Il primo film d’animazione sovietico che ebbe un riconoscimento internazionale fu “Canzone della felicità” di Mstislav Pashchenko, che nel 1947 ricevette la menzione speciale della giuria dell’8a Mostra d’arte cinematografica di Venezia. Da allora, gli animatori sovietici, e poi russi, hanno ricevuto centinaia di premi nei festival più prestigiosi, piovuti su di loro in quantità notevolmente più grandi che sui loro colleghi del cinema, e due film d’animazione sovietici sono stati addirittura scelti dagli esperti come il “migliore della storia”. Sarà interessante saperenche entrambi sono stati girati dallo stesso regista.
Il primo grande successo internazionale dell’animazione sovietica fu l’adattamento della fiaba di Hans Christian Andersen “La regina delle nevi”, diretto da Lev Atamanov. Per lo studio “Sojuzmultfilm” fu il nono lungometraggio d’animazione.
“La regina delle nevi” non solo raccolse una montagna di premi (da Venezia a Cannes), ma fu anche distribuito in moltissimi Paesi; dagli Usa al Giappone. Nel corso del sondaggio svolto nell’ambito del festival del cinema d’animazione di Tokyo, gli esperti misero questo cartone sovietico al 17° posto tra i 150 migliori cartoni animati della storia – prima di “Nightmare Before Christmas” di Tim Burton (26°) e “La città incantata” di Hayao Miyazaki (29°). Come ricorda lo stesso Miyazaki, fu proprio il film di Atamanov a rafforzare il suo desiderio di occuparsi di animazione.

◆ CONSEGNA 1
Riporta senza alcuna modifica le righe, dall'inizio fino alla riga che contiene "Store Locator is", compresa quest'ultima, lasciando fuori le immagini.
Il brano qui sopra e le righe che vengono dopo sono materiali separati.

◆ MATERIALE
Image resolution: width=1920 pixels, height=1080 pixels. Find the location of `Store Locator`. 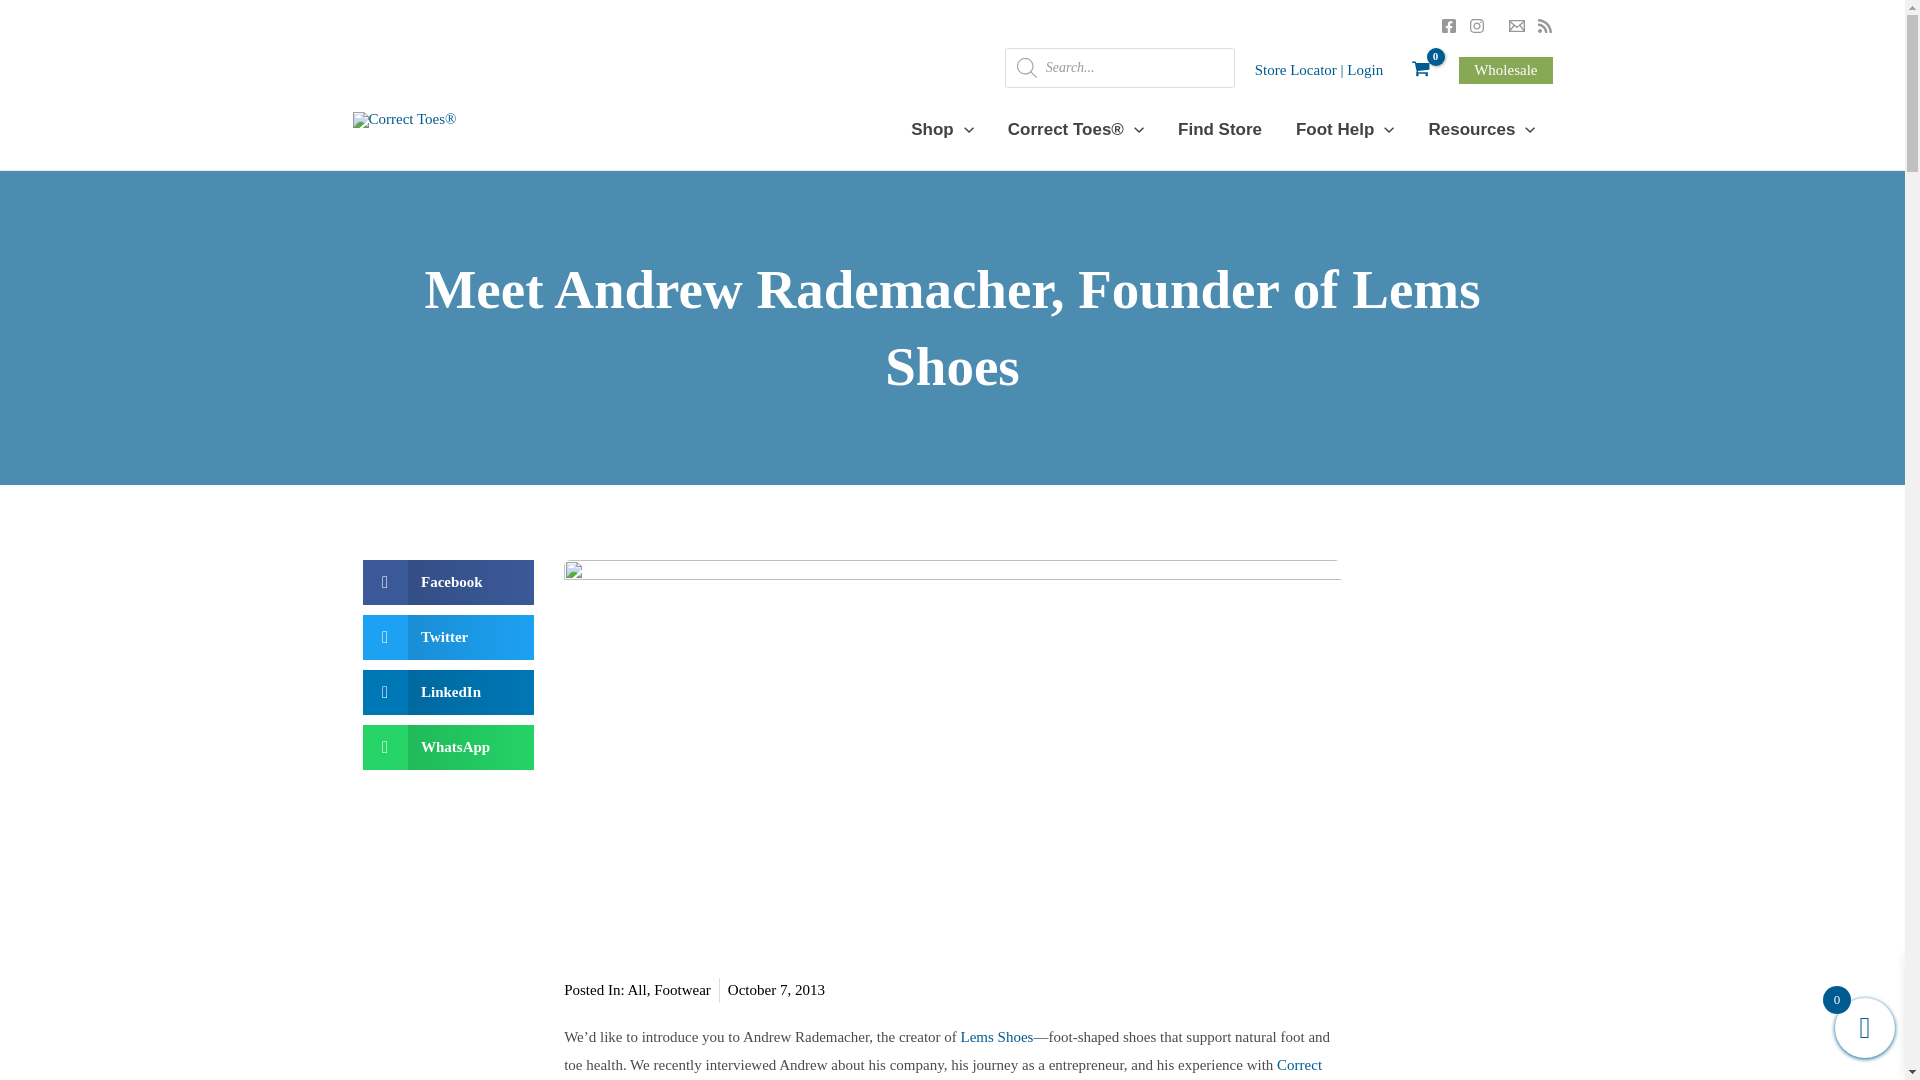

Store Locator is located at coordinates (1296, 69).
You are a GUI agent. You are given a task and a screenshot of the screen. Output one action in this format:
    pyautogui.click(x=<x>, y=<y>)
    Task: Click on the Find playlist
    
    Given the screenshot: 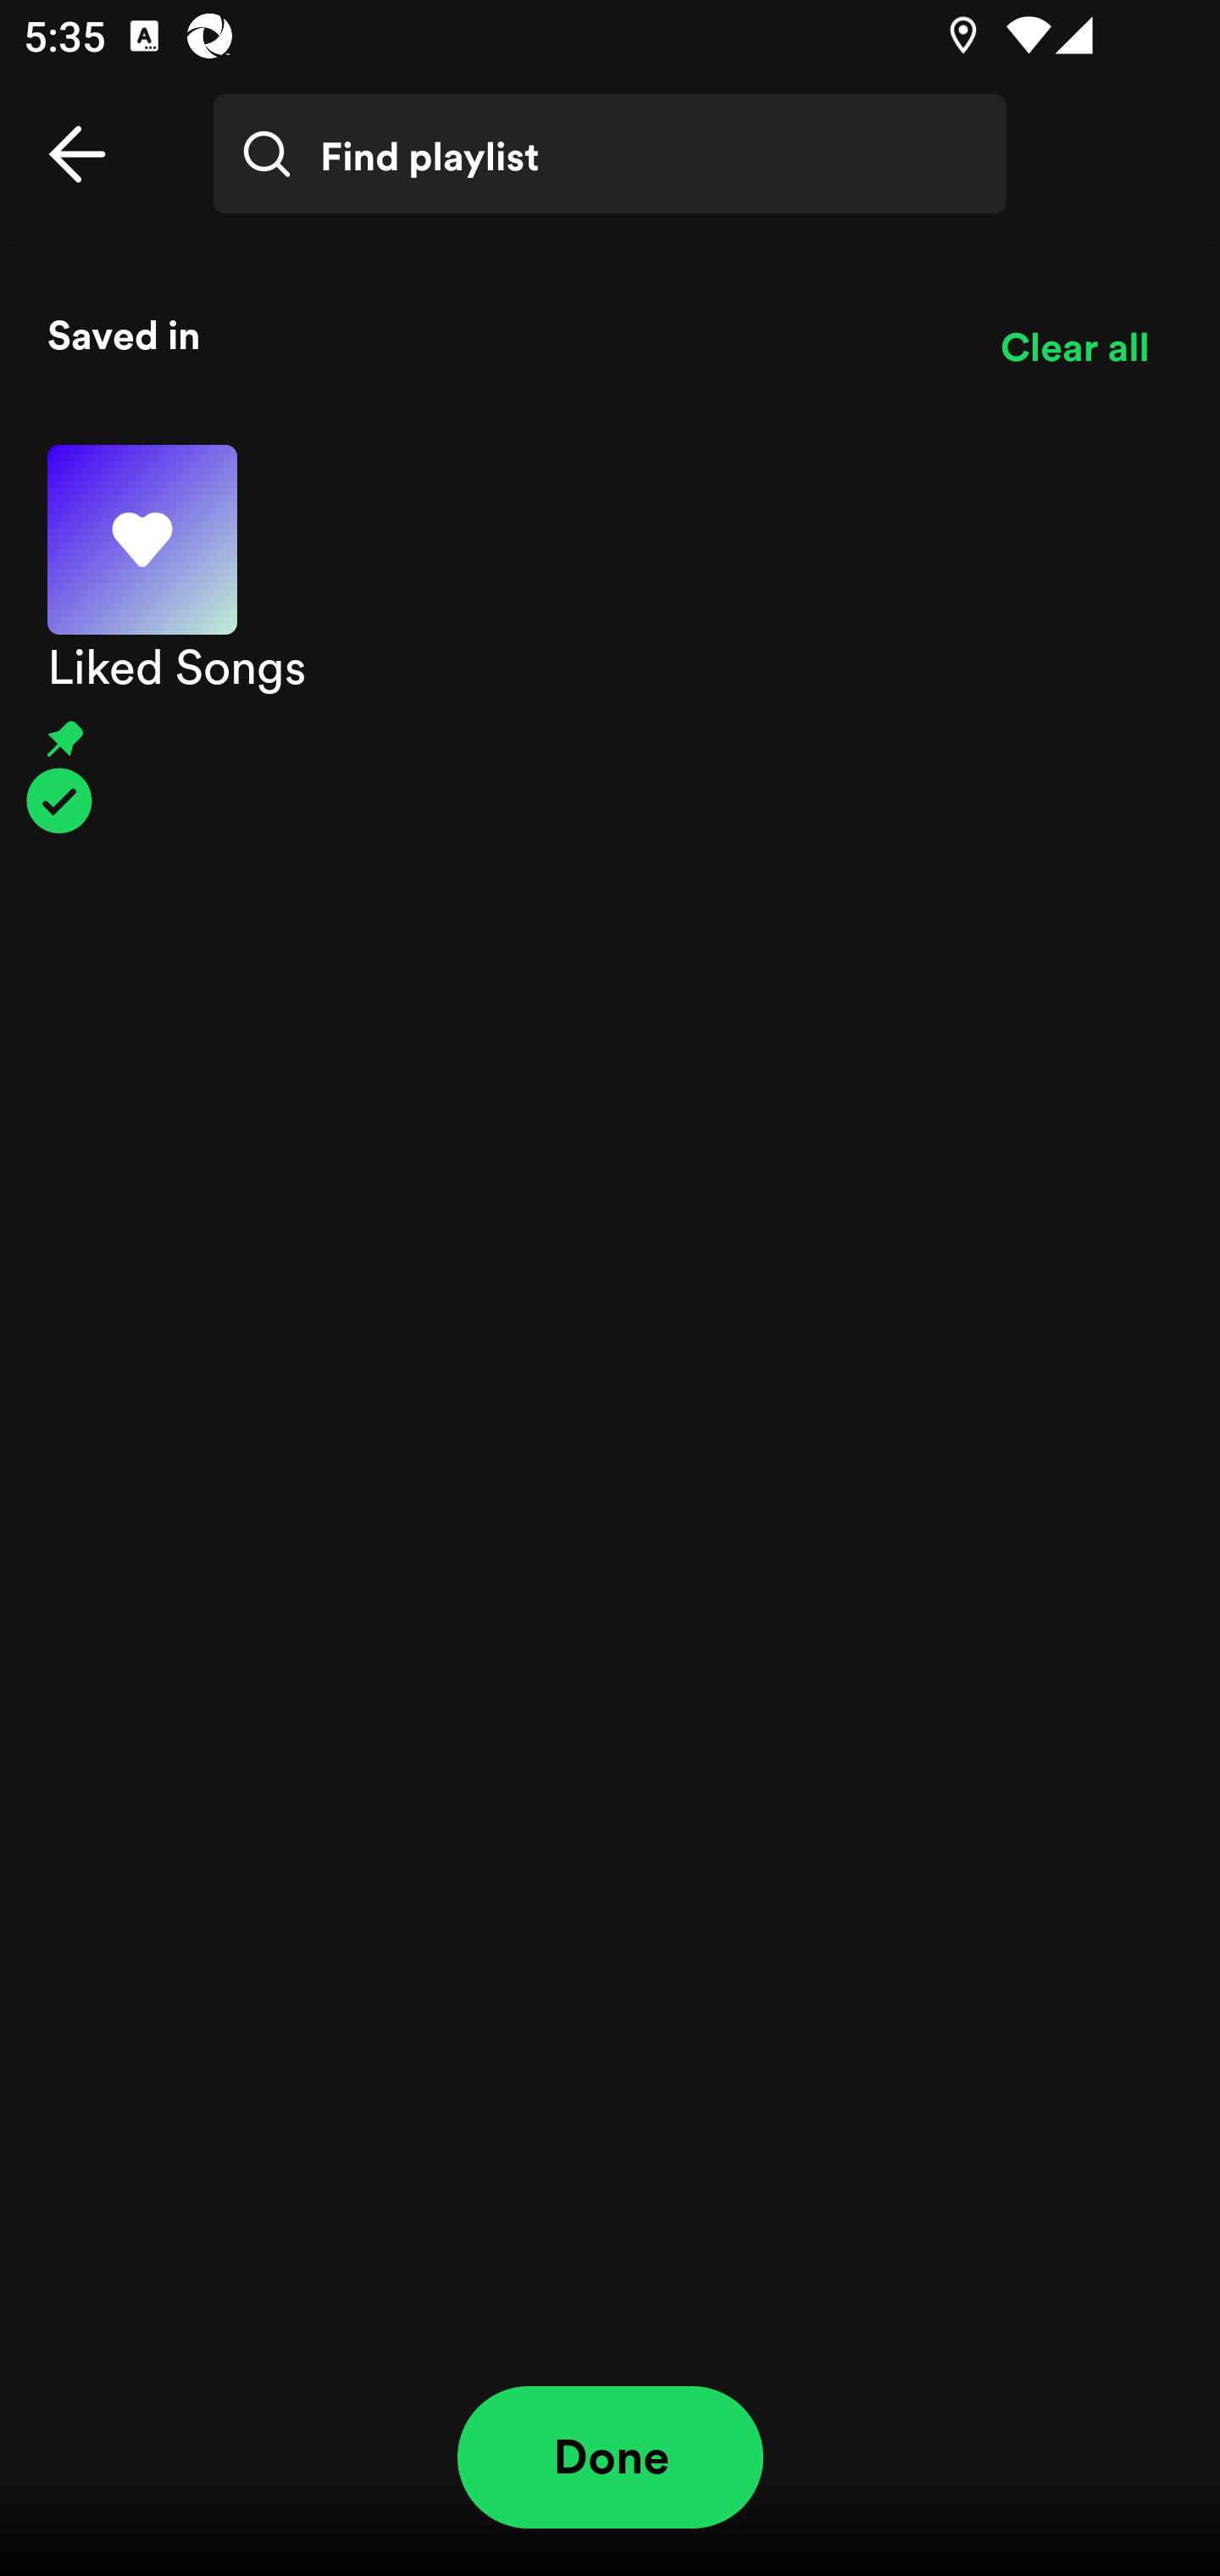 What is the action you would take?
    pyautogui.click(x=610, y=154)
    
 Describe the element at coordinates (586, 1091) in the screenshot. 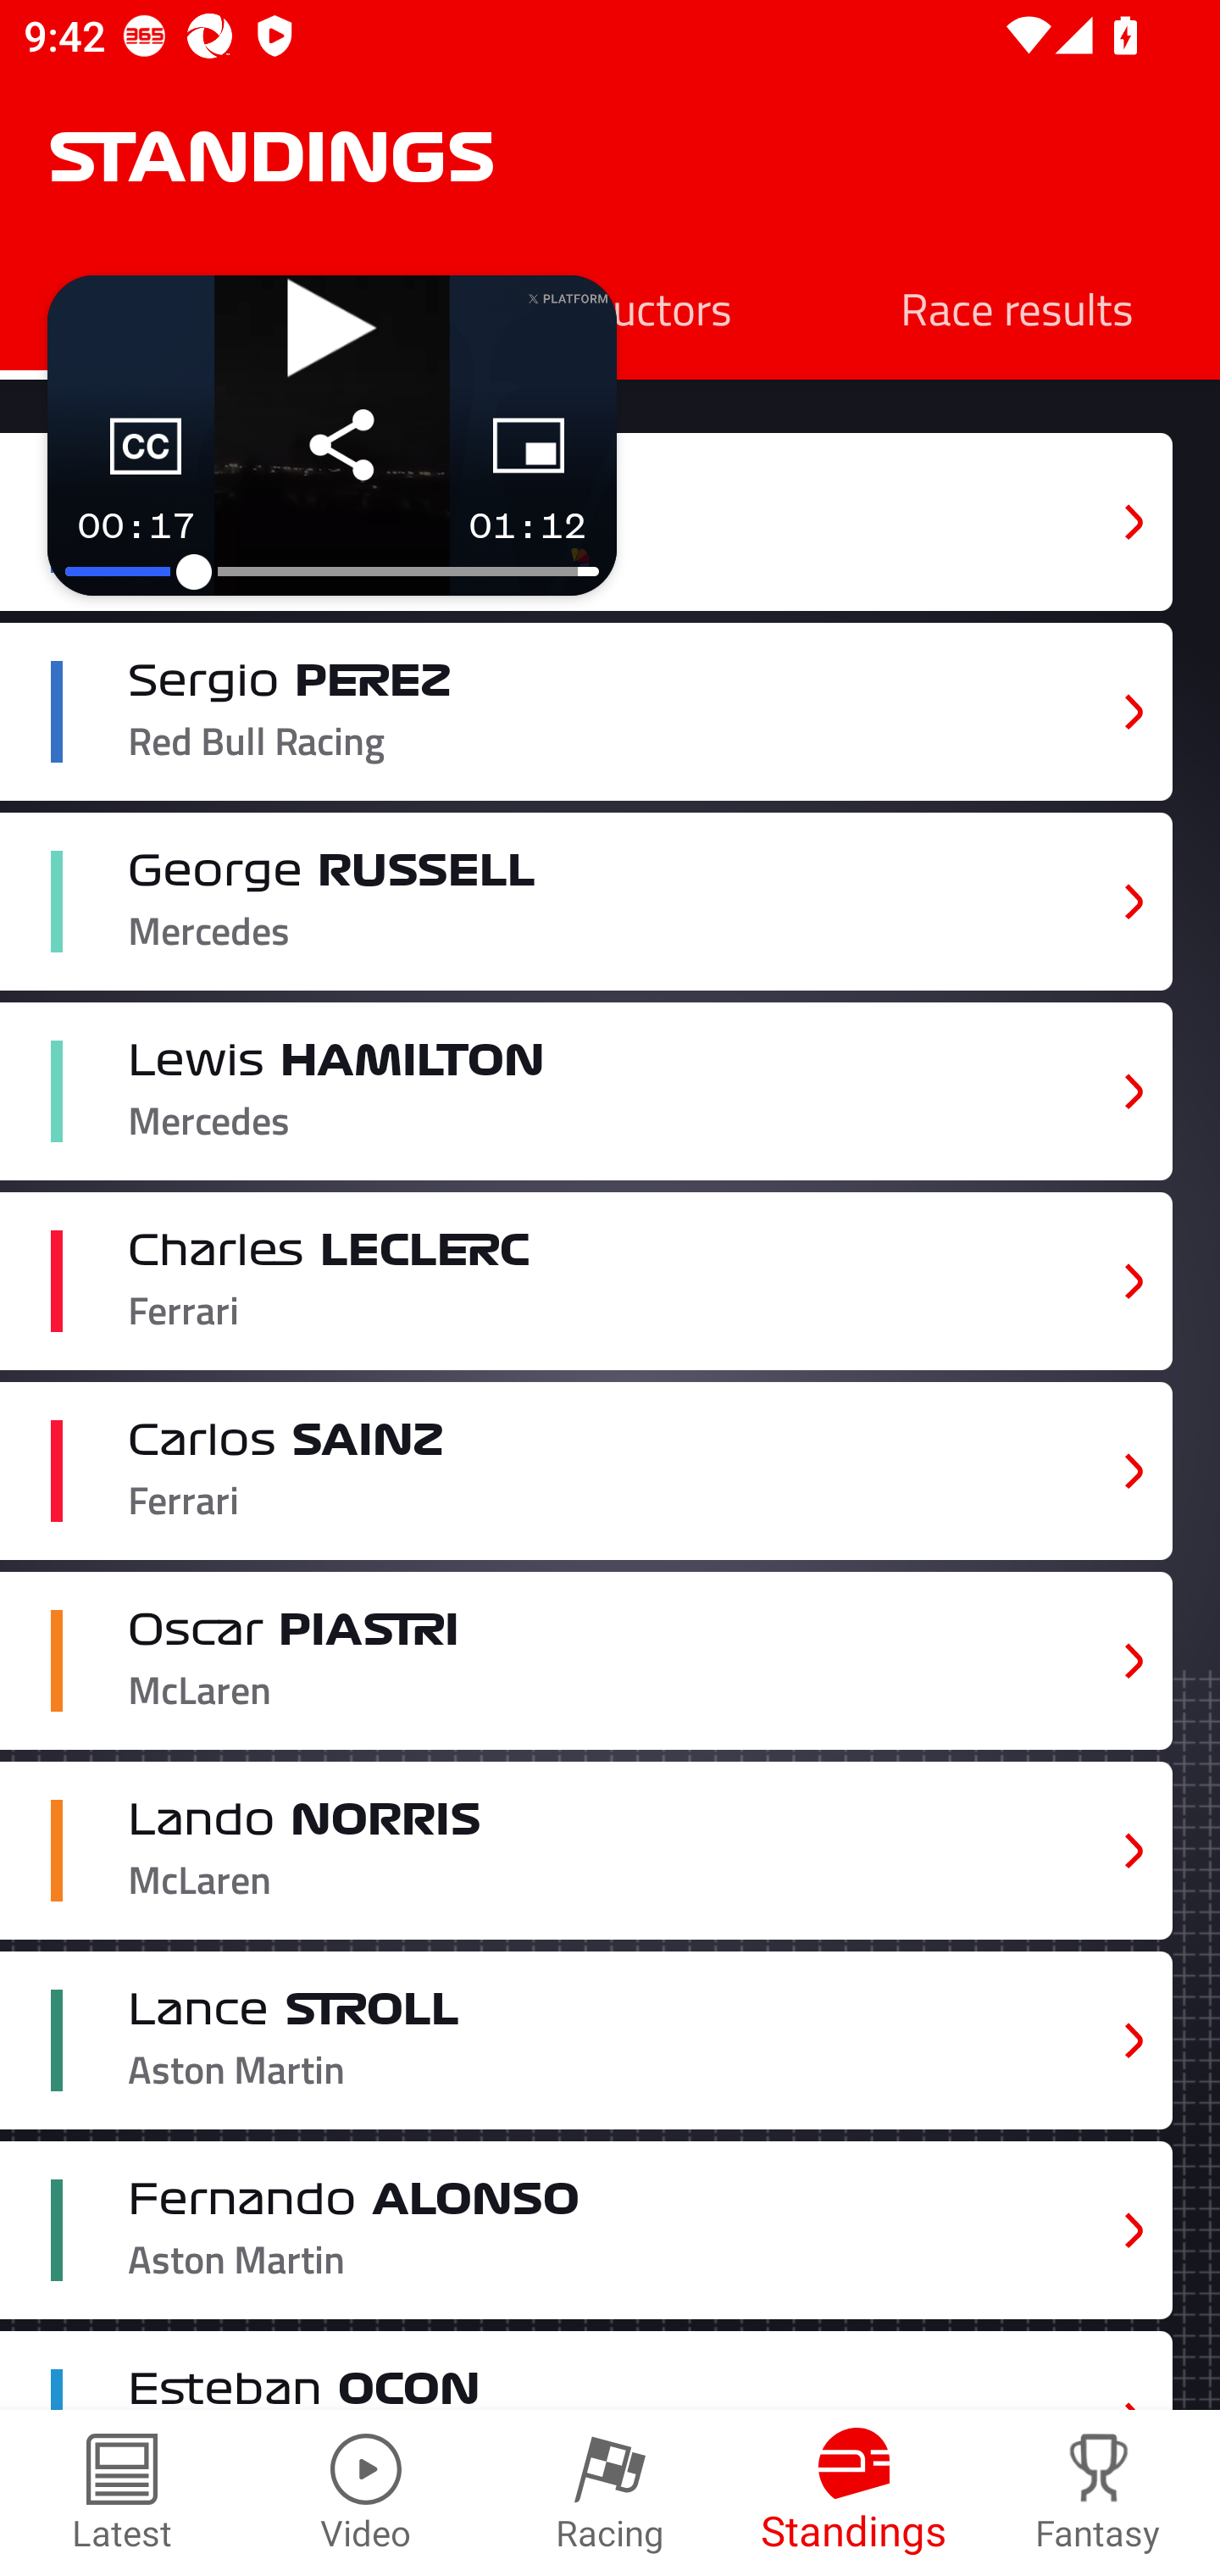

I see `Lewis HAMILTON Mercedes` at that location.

◆ CONSEGNA 2
Rispondi a queste domande sul brano dedicato all'animazione sovietica:
(a) Chi diresse "La regina delle nevi"?
(b) In che anno "Canzone della felicità" ricevette la menzione speciale della giuria a Venezia?
(c) A quale posto gli esperti del sondaggio di Tokyo misero "La regina delle nevi"?

◆ RISPOSTA COMPLETA 1
Image resolution: width=1920 pixels, height=1080 pixels. Find the location of `Store Locator`. 

Store Locator is located at coordinates (1296, 69).

◆ RISPOSTA COMPLETA 2
(a) Lev Atamanov.
(b) Nel 1947.
(c) Al 17° posto.